Despite the high-flying rhetoric of inclusion, fairness and training, the Horgan government’s CBA framework contains far more details about buffet arrangements for its friends in the building trades union than specifics for putting the underemployed and apprentices to work. In fact, there are no clear targets for hiring women or Indigenous people. So much for expanding the pool of workers for crucial infrastructure projects that B.C.’s future depends on.

And what about training? While the agreement does set a 25-per-cent apprenticeship target, that certainly has not been the reality for the building trades unions. On both their Waneta Dam and Brilliant Dam expansion projects, just 15 and 10 per cent of the project workforce were apprentices. The apprentice ratio was just 16 per cent on the Kitimat modernization project, another project delivered exclusively by the building trades unions. It’s worth noting that member companies with the Progressive Contractors Association of Canada, along with their labour partner CLAC, regularly achieve 30 per cent to 40 per cent apprentice ratios on their job sites. In truth, Horgan’s restrictive CBA will result in fewer trained apprentices.

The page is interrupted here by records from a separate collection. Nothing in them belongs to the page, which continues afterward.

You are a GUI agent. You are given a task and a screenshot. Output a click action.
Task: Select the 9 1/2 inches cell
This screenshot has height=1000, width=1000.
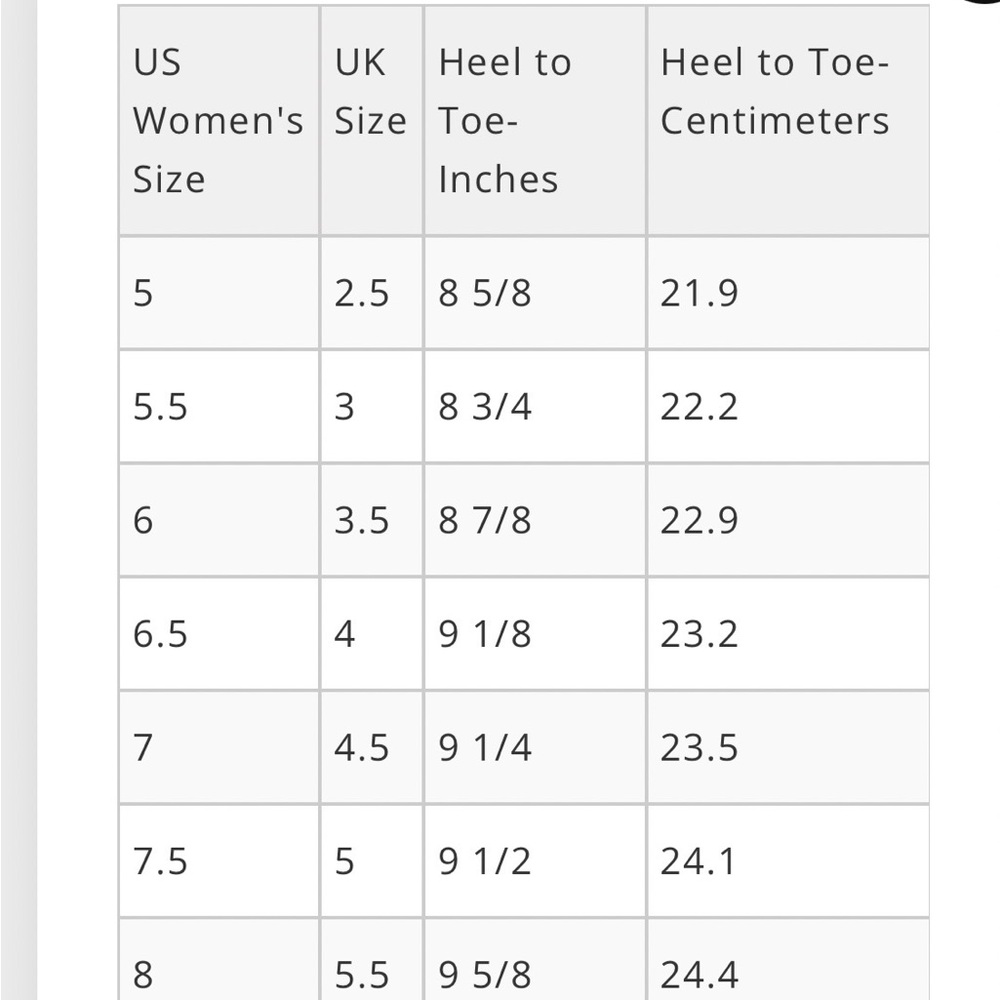[x=485, y=861]
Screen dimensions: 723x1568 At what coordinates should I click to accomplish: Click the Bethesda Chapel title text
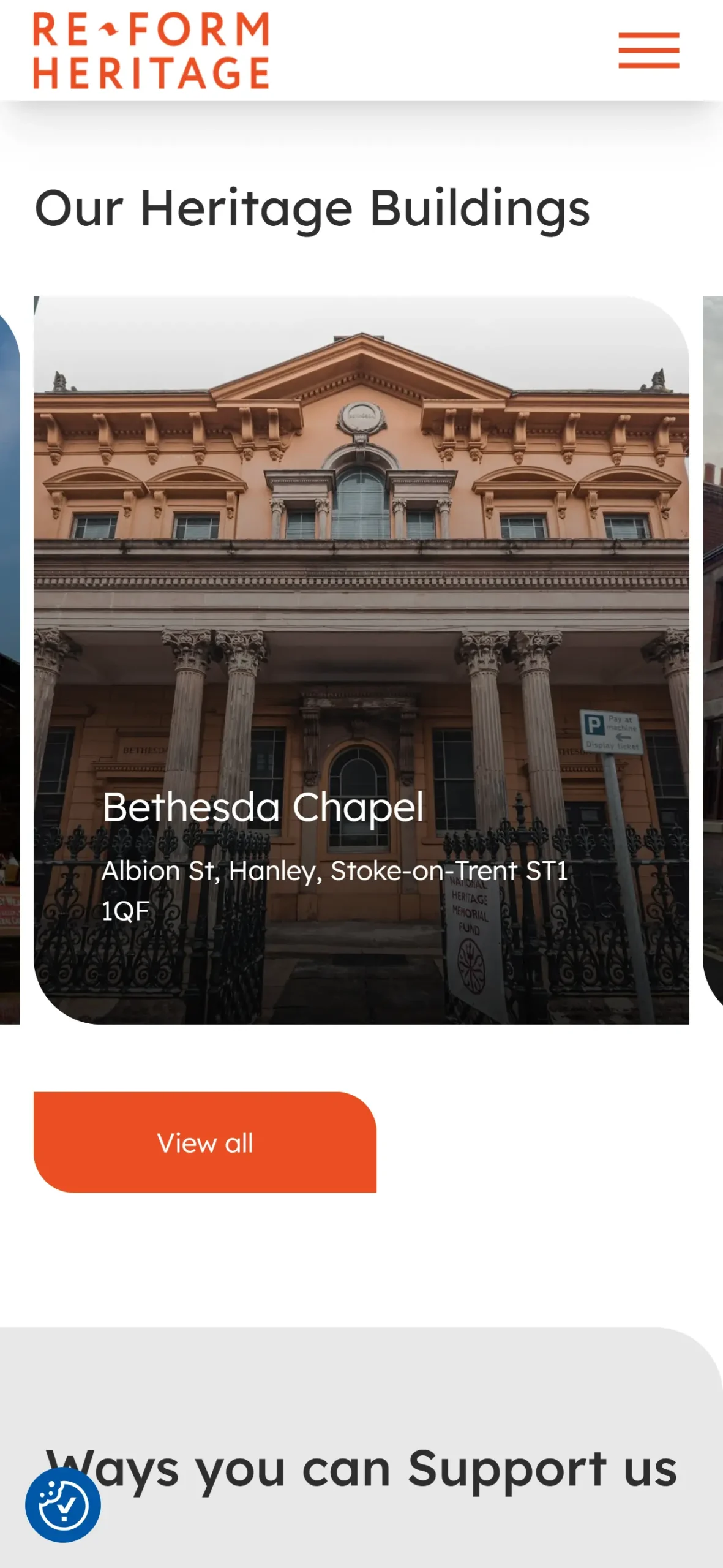click(x=263, y=807)
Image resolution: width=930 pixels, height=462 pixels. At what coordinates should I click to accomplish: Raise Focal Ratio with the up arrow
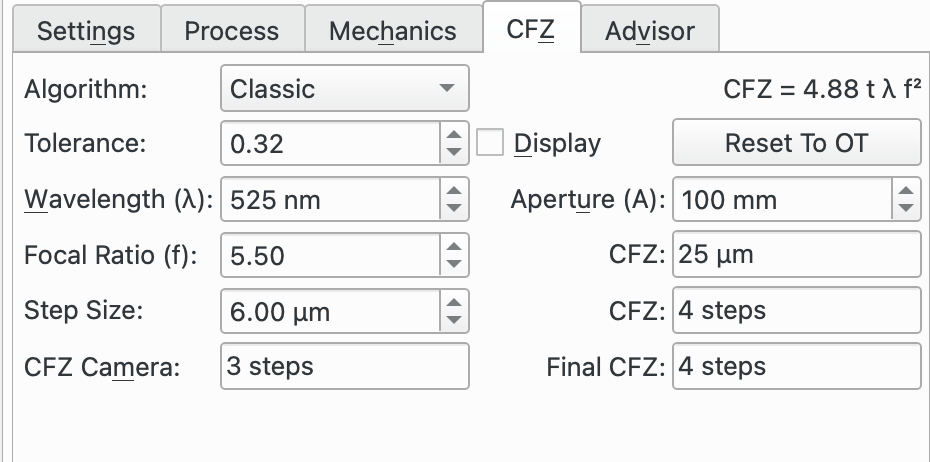(x=454, y=247)
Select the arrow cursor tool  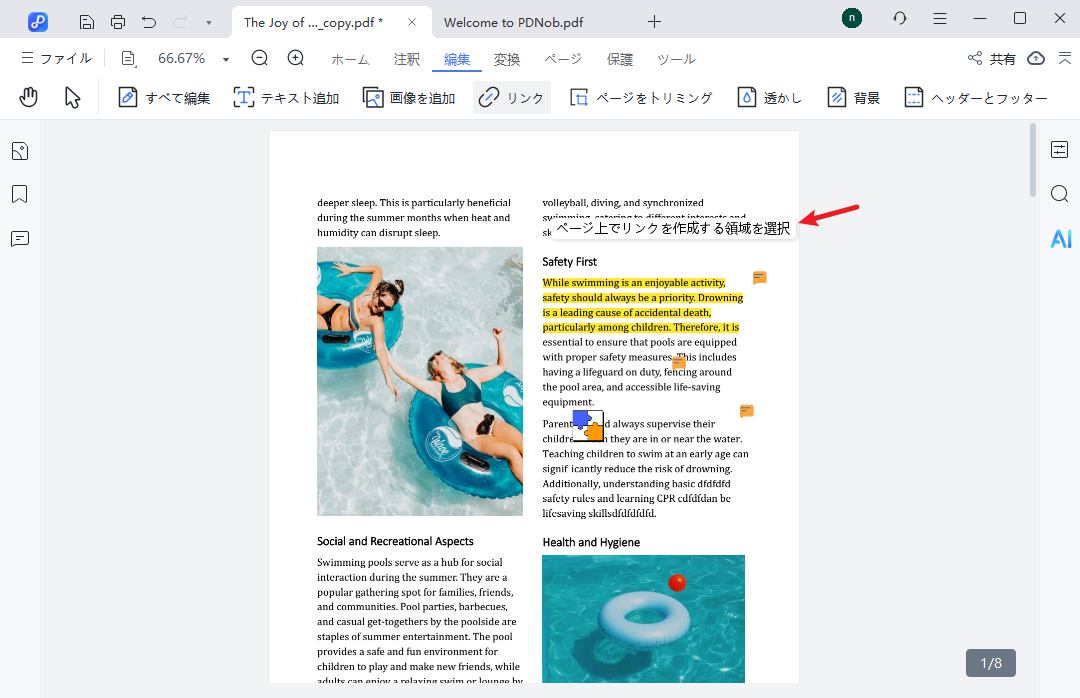(x=72, y=97)

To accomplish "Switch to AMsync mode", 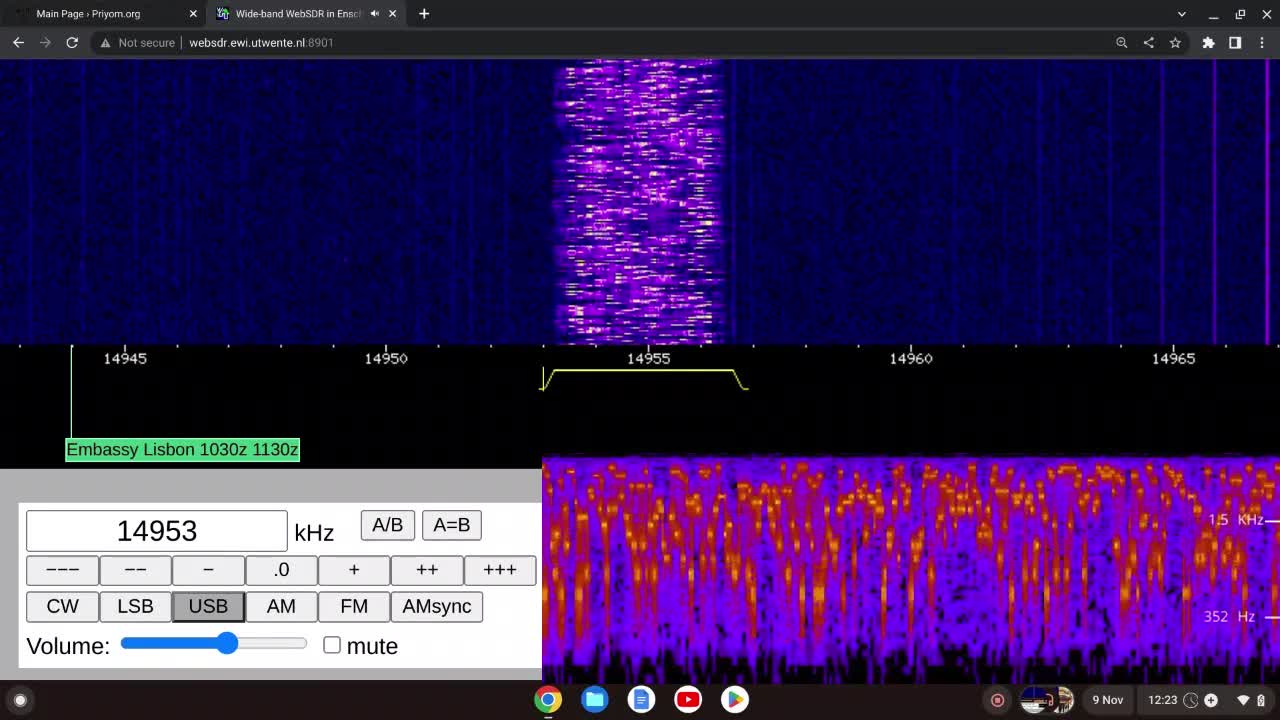I will (436, 606).
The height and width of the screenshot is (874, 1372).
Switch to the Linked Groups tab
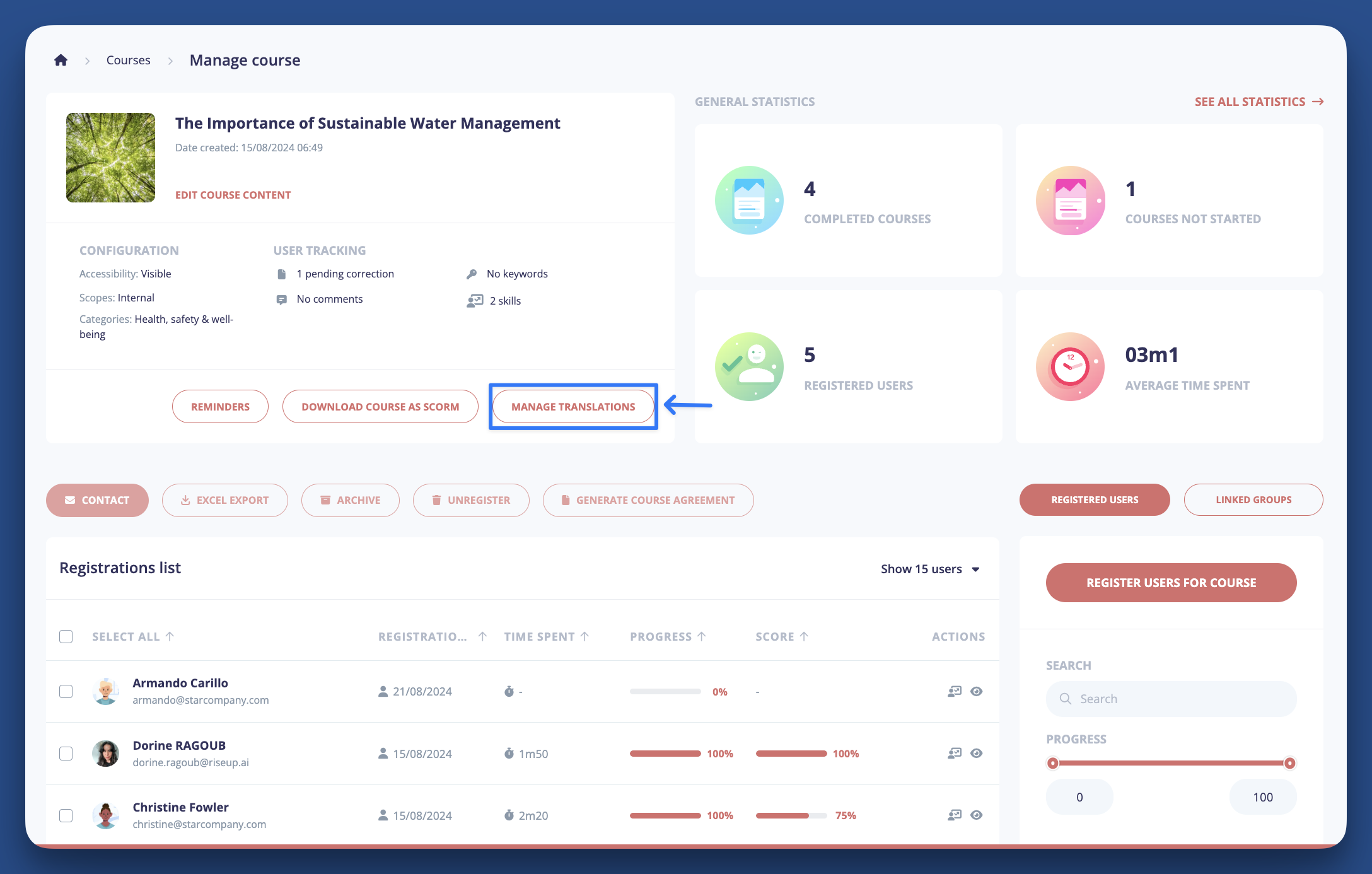[x=1253, y=499]
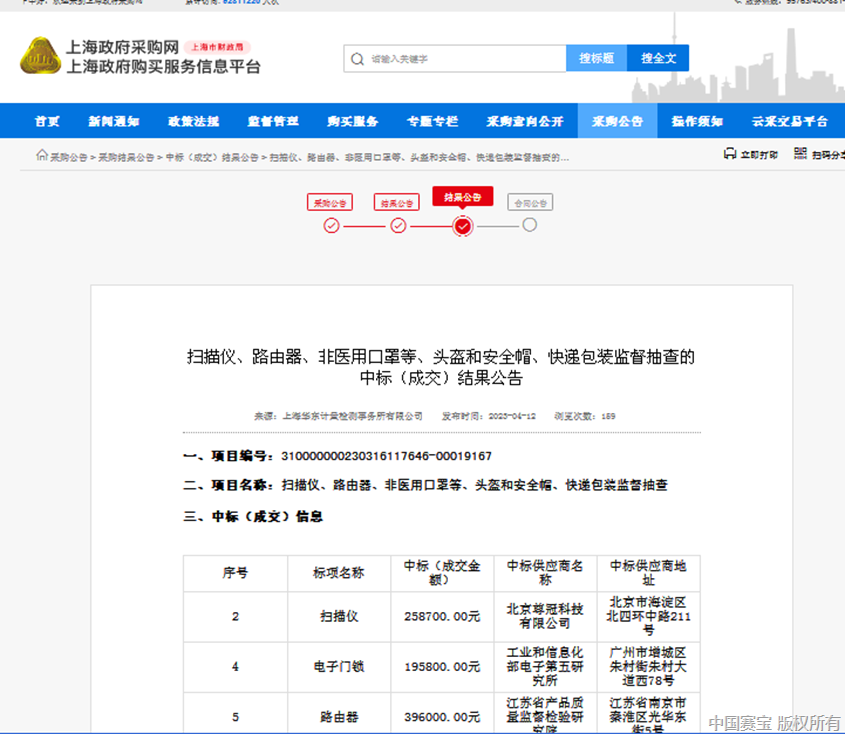Click the printer icon for 立即打印
The image size is (845, 734).
click(730, 155)
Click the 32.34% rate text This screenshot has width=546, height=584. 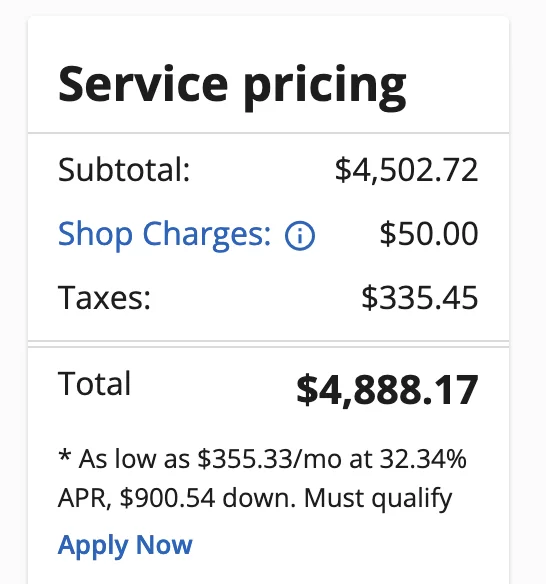click(x=423, y=458)
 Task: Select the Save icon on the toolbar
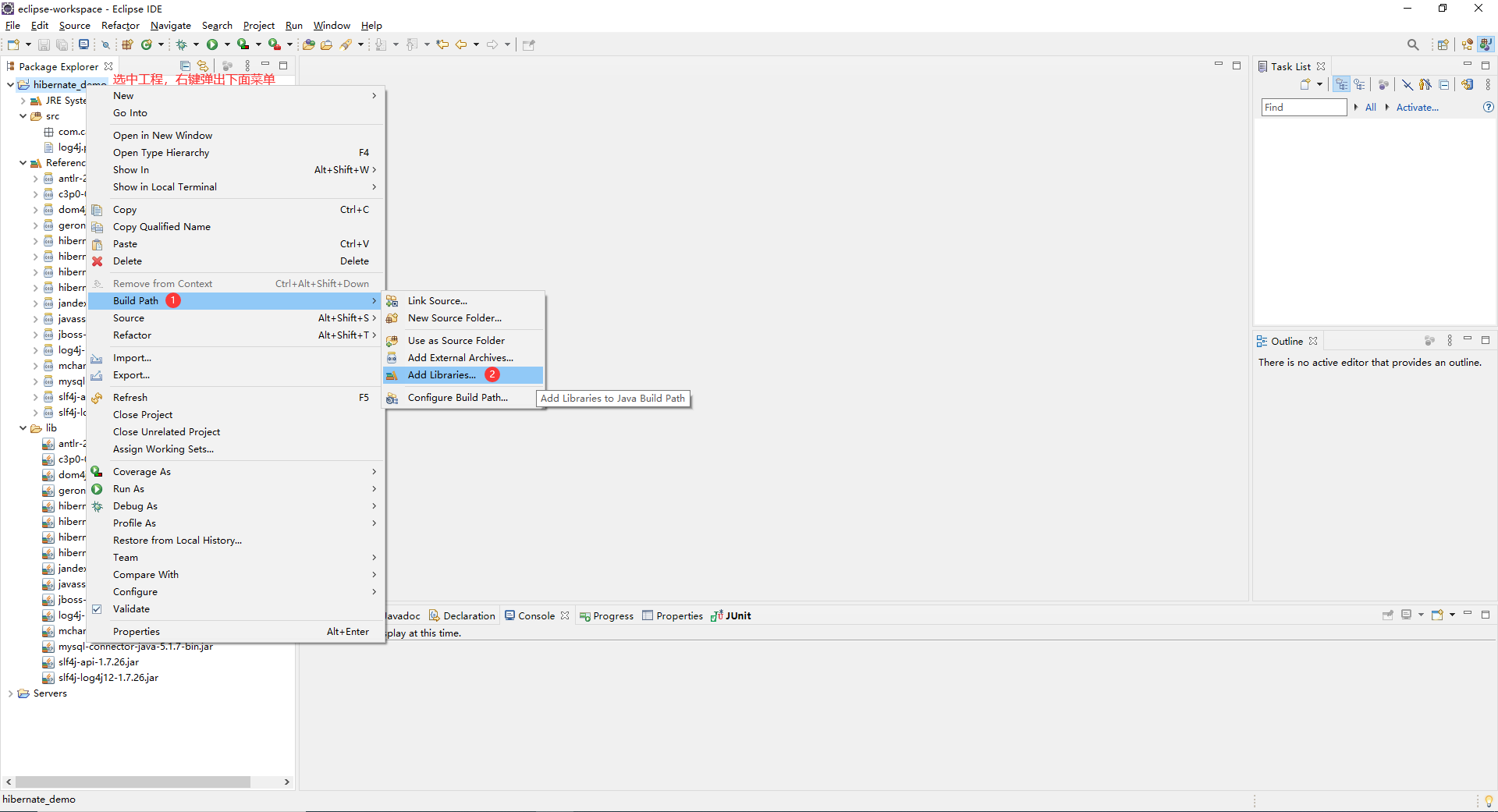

No, the main focus of Horgan’s CBA is not to benefit communities. The goal is to reward his union friends. Why else would all workers be required to join select building trades unions in order to work on government projects? It makes no sense given that building trades union workers constitute a meagre 15 per cent of B.C.’s construction workforce. Forced unionization for the remaining 85 per cent of workers who have chosen not to affiliate with the building trades unions is coercive, cynical and tramples on workers’ basic right to freedom of association under the Canadian Charter of Rights and Freedoms.

The Horgan government should be doing all it can to ensure that the rules for building public projects are working in the broader public interest. That means scrapping its current CBA fiasco and going back to the drawing board. Until the provincial government proposes a model that’s fair, open and transparent, it has nothing to brag about.

Paul de Jong is president of the Progressive Contractors Association of Canada.